Just before the New Year, when her compatriots were busy mixing up the olivye, 16-year-old fashion designer Kira Plastinina was filing for Chapter 7 bankruptcy in the U.S. Plastinina, whose fashion empire was financed entirely by her dairy-magnate father, Sergei, has spent the last two years setting the world aflame with magenta tutus, nylon jumpsuits, and frilly lingerie—that you wear on top of your clothes—to the accolades of… uh, we'll get back to you on that one. Today, we salute the fallen princess, now prudently shifting her focus from L.A. to Kazakhstan, with a retrospective of her short time on U.S. soil.
February 2007: Kira's label launches in Russia. 12 stores open in Moscow before September of the same year.
May 2, 2008: The tycoonager bursts onto the U.S. fashion scene with a (literally) star-studded, sparkly store-launch in SoHo. Coast-to-coast parties follow.

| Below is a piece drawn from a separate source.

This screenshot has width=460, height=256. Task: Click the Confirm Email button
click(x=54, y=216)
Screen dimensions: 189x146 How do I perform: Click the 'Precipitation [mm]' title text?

A plan to open 50 U.S. stores in three years, and 250 U.S. stores total, is unveiled.
December 19, 2008: All twelve Kira Plastinina stores in the U.S. close.
December 31, 2008: Los Angeles-based KP Fashion Co. files for Chapter 7 bankruptcy in New York.
January 3, 2009: The L.A. Times reports that a certain somebody owes $54.5 million to over 100 creditors (including both the Glendale and Santa Monica Police Departments), and that Pacific Sunwear has brought a trademark infringement suit upon the head of KP Fashion.
January 21: We secretly check out Plastinina's Russian website, noting that she sees her style as "art-glamour-sporty."
January 21: We find that we can no longer return our purchases to the American online store, but can still order zebra galoshes and newspaper print stretch pants there at low, low, bankruptcy prices.
Teen designer Kira Plastinina's U.S. store chain files for bankruptcy [L.A. Times]
Kira Plastinina Files for Bankruptcy–U.S. Firm Owes Creditors More Than $54 Million [The Wall Street Journal]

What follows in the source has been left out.